■ Your instructions
Please repeat, unchanged, the lines at the top of the listing below, ending with the one that has "Given: Navigate to the articles breadcrumb".

■ Study material
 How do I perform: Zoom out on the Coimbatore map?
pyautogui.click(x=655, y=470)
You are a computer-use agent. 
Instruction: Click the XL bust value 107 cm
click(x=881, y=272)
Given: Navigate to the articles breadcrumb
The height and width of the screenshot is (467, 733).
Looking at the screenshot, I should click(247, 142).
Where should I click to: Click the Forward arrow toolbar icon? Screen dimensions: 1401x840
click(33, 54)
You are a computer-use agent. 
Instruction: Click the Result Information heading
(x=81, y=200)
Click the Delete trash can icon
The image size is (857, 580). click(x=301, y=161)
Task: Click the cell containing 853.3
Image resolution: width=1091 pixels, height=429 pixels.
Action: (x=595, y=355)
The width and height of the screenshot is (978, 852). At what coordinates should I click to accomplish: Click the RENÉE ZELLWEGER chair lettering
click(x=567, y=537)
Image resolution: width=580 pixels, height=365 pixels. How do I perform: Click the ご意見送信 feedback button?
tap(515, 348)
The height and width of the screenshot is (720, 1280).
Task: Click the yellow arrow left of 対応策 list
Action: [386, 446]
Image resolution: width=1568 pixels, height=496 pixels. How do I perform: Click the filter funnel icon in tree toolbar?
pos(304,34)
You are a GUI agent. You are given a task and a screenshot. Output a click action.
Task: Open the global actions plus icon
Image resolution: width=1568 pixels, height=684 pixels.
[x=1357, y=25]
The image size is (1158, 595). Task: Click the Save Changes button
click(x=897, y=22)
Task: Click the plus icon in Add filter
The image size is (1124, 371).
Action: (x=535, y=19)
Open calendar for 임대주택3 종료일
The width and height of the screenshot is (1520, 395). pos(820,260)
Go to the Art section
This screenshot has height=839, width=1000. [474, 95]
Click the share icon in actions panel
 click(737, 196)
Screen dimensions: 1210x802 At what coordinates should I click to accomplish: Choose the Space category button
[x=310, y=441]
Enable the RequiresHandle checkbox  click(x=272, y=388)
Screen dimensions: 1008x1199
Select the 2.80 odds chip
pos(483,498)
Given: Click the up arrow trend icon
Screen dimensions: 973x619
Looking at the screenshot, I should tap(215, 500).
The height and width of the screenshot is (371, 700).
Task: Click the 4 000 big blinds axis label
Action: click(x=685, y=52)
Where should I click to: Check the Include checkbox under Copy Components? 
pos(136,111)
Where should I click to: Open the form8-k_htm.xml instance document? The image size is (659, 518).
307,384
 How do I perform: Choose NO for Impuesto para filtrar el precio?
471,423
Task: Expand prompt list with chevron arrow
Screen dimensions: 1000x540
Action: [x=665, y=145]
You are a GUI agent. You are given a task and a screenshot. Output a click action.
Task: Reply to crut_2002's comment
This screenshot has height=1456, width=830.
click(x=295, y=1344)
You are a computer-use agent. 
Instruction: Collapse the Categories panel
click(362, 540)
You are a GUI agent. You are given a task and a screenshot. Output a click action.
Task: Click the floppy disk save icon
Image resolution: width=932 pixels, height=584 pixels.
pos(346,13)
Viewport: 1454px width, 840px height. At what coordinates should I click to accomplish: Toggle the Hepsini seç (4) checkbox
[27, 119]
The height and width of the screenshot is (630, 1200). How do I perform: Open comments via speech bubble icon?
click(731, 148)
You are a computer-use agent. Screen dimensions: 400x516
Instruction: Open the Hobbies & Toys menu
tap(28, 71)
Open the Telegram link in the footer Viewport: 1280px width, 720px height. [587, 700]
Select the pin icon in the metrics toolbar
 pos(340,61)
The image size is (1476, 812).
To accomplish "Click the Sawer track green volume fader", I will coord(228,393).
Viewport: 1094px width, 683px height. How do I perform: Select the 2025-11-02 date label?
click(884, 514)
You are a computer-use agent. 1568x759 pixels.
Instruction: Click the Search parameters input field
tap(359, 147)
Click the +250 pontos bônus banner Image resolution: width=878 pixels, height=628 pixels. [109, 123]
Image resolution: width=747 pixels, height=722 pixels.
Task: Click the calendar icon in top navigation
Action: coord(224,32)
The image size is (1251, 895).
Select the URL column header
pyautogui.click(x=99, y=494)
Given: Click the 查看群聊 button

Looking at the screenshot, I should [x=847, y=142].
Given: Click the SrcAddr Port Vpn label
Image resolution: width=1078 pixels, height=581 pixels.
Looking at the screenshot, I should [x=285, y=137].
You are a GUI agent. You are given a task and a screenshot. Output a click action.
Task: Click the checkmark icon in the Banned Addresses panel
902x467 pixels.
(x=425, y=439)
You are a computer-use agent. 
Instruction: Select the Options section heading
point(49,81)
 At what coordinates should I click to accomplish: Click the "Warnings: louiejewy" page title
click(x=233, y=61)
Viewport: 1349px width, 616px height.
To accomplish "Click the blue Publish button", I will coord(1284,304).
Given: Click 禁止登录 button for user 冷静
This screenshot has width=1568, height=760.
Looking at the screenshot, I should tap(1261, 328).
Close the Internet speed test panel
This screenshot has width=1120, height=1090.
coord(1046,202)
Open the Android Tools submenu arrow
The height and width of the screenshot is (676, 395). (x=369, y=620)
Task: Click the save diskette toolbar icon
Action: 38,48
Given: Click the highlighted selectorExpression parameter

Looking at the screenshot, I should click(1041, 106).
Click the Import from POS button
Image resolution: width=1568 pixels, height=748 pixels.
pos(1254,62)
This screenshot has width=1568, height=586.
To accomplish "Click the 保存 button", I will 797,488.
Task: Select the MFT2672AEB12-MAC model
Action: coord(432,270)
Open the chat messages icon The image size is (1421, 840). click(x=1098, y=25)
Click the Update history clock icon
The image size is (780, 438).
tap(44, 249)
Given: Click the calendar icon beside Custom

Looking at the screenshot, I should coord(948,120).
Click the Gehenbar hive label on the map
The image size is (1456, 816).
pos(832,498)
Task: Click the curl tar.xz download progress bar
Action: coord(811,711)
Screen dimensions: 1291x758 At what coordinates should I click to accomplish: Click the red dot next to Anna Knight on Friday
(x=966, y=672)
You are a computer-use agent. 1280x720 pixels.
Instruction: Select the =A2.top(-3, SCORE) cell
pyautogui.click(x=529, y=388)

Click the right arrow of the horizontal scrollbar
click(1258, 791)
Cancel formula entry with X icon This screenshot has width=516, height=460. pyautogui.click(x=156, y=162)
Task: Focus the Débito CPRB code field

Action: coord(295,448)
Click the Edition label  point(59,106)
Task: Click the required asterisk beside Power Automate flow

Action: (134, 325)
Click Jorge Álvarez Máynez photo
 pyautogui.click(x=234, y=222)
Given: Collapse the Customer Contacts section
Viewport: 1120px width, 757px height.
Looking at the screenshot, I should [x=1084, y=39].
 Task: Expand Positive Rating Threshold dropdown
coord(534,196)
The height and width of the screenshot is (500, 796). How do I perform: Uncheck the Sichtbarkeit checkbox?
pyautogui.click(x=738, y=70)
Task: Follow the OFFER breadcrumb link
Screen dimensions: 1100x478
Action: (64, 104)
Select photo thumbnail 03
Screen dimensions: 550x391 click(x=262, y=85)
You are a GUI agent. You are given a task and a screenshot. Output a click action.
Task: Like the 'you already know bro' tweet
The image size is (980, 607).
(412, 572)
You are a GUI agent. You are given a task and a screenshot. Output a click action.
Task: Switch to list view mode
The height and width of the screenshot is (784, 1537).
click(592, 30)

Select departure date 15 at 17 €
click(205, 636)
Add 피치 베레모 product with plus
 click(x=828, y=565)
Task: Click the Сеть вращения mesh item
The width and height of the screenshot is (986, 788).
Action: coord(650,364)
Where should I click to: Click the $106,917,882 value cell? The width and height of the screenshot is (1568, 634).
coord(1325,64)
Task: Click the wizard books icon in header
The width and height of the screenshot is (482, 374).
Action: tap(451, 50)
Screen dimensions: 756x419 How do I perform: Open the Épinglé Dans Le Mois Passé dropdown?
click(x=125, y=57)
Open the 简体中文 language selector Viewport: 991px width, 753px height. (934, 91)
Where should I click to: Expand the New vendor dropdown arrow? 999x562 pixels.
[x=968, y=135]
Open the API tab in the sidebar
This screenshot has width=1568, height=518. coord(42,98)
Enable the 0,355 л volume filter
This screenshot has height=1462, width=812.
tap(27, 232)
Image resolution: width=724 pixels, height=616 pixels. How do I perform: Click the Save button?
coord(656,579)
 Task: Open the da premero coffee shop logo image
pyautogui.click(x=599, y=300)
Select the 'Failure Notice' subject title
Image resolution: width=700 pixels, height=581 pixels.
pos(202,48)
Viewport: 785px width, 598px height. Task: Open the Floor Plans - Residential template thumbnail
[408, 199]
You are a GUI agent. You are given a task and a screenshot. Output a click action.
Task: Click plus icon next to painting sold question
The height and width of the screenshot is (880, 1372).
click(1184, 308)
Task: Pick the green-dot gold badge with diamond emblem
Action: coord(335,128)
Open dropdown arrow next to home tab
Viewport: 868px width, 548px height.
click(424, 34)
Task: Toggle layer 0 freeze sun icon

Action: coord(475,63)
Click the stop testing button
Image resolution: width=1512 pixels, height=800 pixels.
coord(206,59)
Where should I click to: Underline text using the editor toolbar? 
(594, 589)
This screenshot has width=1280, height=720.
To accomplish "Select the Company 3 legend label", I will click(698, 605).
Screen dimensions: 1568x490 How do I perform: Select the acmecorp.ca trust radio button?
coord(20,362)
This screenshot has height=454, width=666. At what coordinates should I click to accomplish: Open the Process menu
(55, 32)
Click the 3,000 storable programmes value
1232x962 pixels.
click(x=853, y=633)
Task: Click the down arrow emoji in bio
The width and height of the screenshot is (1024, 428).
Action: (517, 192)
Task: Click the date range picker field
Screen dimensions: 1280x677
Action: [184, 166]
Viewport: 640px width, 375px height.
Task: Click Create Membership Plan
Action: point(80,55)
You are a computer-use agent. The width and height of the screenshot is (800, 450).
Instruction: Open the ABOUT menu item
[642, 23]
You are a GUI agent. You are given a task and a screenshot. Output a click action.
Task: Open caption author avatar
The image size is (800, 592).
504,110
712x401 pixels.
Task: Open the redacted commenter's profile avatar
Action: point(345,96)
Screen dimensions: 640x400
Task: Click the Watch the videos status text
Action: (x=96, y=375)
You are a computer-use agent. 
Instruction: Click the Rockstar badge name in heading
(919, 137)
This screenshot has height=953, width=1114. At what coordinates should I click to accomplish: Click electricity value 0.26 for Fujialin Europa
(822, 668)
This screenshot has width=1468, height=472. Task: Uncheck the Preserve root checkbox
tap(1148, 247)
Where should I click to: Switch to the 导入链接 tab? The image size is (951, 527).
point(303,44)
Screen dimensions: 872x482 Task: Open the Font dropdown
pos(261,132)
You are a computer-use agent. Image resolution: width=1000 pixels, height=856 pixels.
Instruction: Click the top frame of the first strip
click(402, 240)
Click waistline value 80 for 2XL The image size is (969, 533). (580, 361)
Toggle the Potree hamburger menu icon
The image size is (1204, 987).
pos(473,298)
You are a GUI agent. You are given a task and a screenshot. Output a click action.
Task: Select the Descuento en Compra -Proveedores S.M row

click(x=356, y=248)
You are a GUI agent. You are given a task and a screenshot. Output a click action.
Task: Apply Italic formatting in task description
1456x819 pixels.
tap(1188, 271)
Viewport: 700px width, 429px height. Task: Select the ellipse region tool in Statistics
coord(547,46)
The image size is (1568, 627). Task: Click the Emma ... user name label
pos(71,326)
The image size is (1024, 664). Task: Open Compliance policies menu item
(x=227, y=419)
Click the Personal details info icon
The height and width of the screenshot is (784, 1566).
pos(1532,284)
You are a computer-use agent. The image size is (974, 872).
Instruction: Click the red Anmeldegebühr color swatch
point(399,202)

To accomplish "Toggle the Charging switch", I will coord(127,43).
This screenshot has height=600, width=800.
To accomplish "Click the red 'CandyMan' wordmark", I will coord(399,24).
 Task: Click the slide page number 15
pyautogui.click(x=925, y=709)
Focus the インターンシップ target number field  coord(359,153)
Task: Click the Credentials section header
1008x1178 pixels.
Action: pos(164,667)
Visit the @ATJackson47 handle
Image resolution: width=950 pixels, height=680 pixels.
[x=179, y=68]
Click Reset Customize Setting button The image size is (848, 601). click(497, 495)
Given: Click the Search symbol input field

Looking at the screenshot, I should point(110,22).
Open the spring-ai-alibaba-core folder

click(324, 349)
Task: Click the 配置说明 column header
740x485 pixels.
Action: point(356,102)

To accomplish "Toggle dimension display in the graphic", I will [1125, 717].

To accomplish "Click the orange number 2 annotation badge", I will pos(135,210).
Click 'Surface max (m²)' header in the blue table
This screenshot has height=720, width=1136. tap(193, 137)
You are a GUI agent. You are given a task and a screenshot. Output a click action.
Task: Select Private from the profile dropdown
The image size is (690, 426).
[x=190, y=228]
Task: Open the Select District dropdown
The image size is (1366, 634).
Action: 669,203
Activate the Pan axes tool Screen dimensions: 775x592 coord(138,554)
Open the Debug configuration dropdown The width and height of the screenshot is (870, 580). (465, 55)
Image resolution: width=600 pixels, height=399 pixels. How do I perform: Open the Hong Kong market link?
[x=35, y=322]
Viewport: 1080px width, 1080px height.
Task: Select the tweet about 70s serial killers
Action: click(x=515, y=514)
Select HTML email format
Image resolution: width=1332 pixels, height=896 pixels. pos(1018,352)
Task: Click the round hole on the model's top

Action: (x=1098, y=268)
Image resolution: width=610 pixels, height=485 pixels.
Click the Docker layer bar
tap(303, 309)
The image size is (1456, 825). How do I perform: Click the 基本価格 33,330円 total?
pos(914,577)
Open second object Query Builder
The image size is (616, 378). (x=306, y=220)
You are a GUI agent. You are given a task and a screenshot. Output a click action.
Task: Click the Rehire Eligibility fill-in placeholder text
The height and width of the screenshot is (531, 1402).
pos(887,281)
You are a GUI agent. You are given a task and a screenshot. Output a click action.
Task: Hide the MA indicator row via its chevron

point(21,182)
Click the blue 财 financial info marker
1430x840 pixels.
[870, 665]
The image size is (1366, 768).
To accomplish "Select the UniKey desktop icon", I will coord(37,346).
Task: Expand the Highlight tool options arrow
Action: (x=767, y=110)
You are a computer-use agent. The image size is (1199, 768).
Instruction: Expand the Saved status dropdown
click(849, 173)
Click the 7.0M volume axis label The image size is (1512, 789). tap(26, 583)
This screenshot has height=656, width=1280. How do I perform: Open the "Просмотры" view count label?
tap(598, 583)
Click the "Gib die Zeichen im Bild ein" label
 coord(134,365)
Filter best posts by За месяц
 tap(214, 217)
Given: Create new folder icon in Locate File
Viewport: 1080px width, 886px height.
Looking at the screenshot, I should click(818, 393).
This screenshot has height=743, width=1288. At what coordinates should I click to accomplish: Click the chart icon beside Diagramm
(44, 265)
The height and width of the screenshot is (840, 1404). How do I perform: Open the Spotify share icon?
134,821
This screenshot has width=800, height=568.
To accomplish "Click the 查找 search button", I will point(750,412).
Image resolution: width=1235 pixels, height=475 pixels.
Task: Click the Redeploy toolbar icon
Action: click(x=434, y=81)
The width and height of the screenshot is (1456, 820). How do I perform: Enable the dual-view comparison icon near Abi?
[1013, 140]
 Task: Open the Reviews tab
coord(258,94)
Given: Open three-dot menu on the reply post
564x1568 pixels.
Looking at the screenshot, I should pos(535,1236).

■ Finished task
 How do I perform: Zoom out on the Coimbatore map?
pyautogui.click(x=655, y=470)
You are a computer-use agent. 
Instruction: Click the XL bust value 107 cm
click(x=881, y=272)
Given: Navigate to the articles breadcrumb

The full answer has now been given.